We boarded buses and the beds of open pick-up trucks in order to reach many of these remote locations. We hiked up cobbled and dirt roads and met with gracious shy, but determined farmers in one-room cooperative offices operating on the front porches of the local stores or around people’s kitchens.
I cannot recount the scores of stories from farmers and families. I traveled into each of these small communities for a day or for an afternoon and I was faced with sights of destruction and renewed poverty. Women were carrying heavy buckets of water kilometers to get it to the house since Stan had destroyed the pipe system that supplied Panamaquip’s water supply. Men walked me to their parcels once covered with coffee trees and now submerged under meters of mud and boulders. Farmers showed me how their stressed trees had dropped leaves thereby endangering what remained of their source of income, the small portion of their coffee crop left after the wind and the rain subsided. Houses were half visible buried in mud while some were unusable as they now teetered over ravines carved out by torrents of rain water that poured down from the mountainsides and into the lake.
Despite the damage done in each of these places, the farmers welcomed Eddy and me with smiles, water and a place to sit down. They thanked us profusely for the interest in their current predicament that our presence demonstrated and for the possibility of relief in the future. They shared their stories with us as well as showing us what was lost, but they also imparted anecdotes of some successes. In one community, holding tanks for irrigation water, constructed a year ago through a cooperative project, turned out to be the only reliable source of drinking water for the entire community during the crisis.

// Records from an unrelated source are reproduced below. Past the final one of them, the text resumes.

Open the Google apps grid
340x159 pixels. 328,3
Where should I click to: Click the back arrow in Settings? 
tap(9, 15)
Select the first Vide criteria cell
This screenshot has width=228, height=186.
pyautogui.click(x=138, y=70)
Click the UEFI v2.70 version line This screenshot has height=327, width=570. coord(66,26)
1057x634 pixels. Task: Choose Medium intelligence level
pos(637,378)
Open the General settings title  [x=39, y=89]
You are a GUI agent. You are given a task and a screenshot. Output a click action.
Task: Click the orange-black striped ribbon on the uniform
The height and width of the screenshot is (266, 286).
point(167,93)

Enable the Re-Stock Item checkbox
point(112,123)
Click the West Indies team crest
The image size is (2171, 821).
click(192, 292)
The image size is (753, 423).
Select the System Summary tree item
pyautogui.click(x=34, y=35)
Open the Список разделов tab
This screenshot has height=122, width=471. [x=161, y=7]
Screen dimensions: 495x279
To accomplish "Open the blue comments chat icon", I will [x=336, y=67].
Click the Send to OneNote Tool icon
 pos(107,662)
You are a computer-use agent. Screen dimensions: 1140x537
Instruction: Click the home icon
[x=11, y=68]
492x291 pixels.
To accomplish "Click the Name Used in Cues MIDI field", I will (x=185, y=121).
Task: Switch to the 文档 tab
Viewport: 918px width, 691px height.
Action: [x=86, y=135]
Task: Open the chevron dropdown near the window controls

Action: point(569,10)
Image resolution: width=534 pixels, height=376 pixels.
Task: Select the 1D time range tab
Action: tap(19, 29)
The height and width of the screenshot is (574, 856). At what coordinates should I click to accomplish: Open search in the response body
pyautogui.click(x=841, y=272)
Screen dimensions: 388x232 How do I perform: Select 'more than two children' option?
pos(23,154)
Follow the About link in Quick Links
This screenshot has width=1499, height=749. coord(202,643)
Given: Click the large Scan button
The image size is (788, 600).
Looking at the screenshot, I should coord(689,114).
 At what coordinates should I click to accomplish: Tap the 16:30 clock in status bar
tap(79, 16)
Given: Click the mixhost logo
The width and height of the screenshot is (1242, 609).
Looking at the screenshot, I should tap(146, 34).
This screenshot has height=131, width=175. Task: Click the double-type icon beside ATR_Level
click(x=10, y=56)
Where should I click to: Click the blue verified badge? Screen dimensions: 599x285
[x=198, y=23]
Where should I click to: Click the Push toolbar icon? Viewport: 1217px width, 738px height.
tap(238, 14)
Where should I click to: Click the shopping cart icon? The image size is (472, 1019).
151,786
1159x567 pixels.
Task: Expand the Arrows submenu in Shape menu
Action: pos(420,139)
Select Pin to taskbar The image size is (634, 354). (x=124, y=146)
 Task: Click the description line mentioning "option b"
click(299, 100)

The association and its member families are now looking into constructing more tanks in the future. I was shown how natural wind barriers, constructed of trees, corn or other plants that were part of ecological projects to further soil conservation actually saved some parcels from landslides. Each of these positive examples illustrates how prior organization and education done by farmers aided them in the critical days following Stan.
In the months since the hurricane, many groups and individuals have appeared to help to meet the immediate needs of farmers. Through such organizations as Sustainable Harvest and it’s Relief Funds as well as other NGOs and local organizations and the Guatemalan government , food, clothing, and other necessities have been given out. Some of these replaced the staples of corn and beans which farmers grew for their own consumption that were lost in the Hurricane. The reconstruction of homes has been completed in many communities and farmers work to rebuild terraces and fences even as they resign themselves to significantly lowered incomes due to losses from the coffee harvest as well as losses from secondary productions such as tomatoes, cucumbers and avocadoes. Yet they work day by day, to get through this year with whatever they can, grateful for the indispensable aid that has reached them from outside.
However; one of the things most stressed in the report of the survey is the fact that the crisis does not end this year. Even after the horrendous losses of this year are calculated there are long term effects to be seen in the future. There will be losses in years to come due to the drop in production from lost trees that take years to grow again.. It takes three years for coffee trees to mature enough to produce beans. Farmers will contend with nutrient depletion from the loss of topsoil. They will have to restore shade trees that provide necessary canopy for the coffee plants. Many farmers will spend some years digging out parcels that lie four feet under sand and rock and mud. It is a long arduous trip back to the self sufficiency they were creating. It is good to remember that victims continue to struggle long after the immediate empathy and support generated by a catastrophe has receded. These trials brought by Mother Nature set back the achievements and successes generated by committed farmers who wish to better their communities and the lives of their children with hard work and mutual support. Continued contributions and volunteer work and creative ideas will always be a necessary component that all of us can provide.